Harri enjoyed his first formal therapeutic session with Isabella yesterday. As suspected, he proved his smarts. Learned new skills very quickly and relished the challenge. So much so that when Isabella told him he could go to play for a break he protested. It was reassuring to watch him interact so well with her. And to witness his capacity for learning.
So why did I feel so desolate after Isabella left? I suspect it was confronting to watch my son attempting to comprehend concepts that should come naturally. It was a dose of reality that my child really is different. Disabled. I was blindsided by my sinking reaction. I expected to feel a sense of optimism and direction. And I suppose I do. But it was another nail in the fasle hope coffin. I looked to Isabella for a sign of antipathy towards his diagnosis. Perhaps, like me, she would see a bright little boy and question his ASD status. She didn't. And watching him, I could see why.
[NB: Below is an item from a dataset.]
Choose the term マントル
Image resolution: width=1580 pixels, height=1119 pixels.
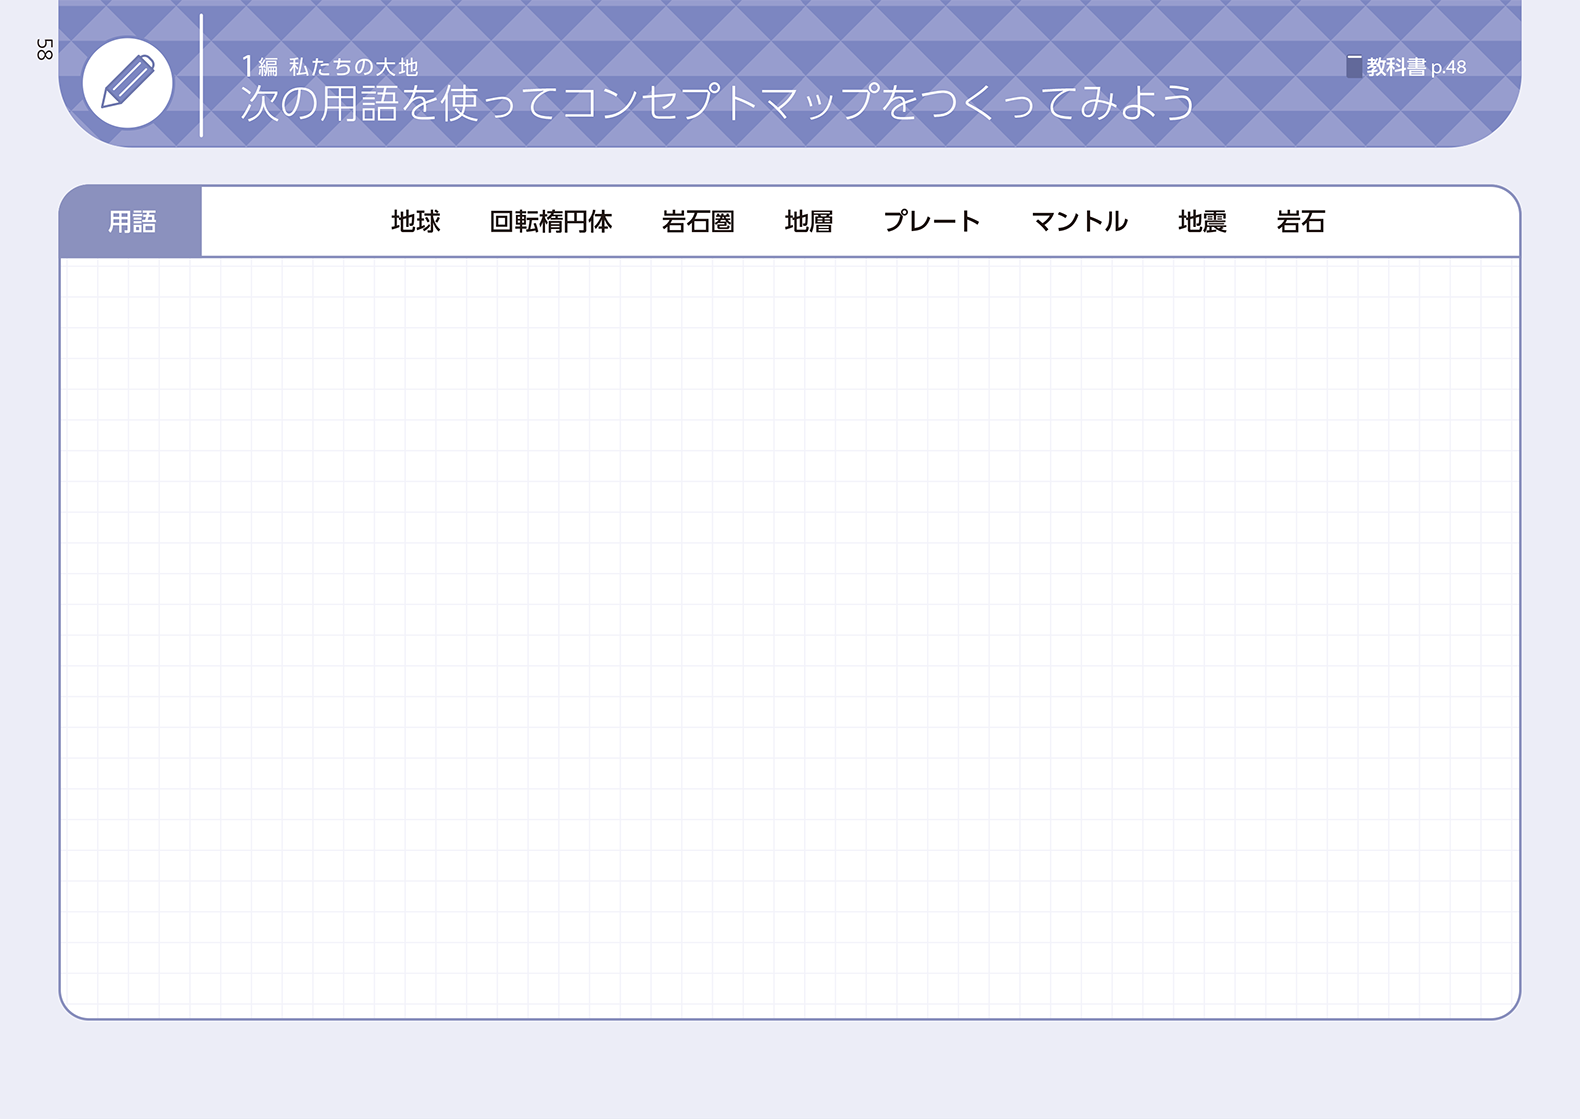point(1079,222)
Isabella sits with us after the session and provides a verbal list of all the learning tools we will require. They don't sell these things. We must make the charts, cards, shapes and more ourselves. I feel like a deer in headlights. It seems overwhelming. Why isn't there a shop where I can purchase all these things?
She leaves and I realise I don't comprehend half of what she told us. I look at the permission slip I have to sign for my daughters school excursion, next to her book list for next year that is waiting to be filled in. This reminds me her birthday is coming up and I am yet to start planning it. Then I see the pile of washing accumulating, the dishes, the shopping list still waiting to be finalised. The washing reminds me I have the rental property to clean as the guests have departed. I have three Drs appoinments for Harri in the next week, and Isabella is coming back on Monday for another session. Panic!! How the hell do people manage all this day to day stuff, and find time to sit down to cut cirlces and squares and rectangles, and food from junk mail catalogues, and glue and laminate cards....
It's marathon, not a sprint. That is going to become my new mantra. My former mummy mantra was, this too shall pass. That saying no longer applies. This is a life time of work.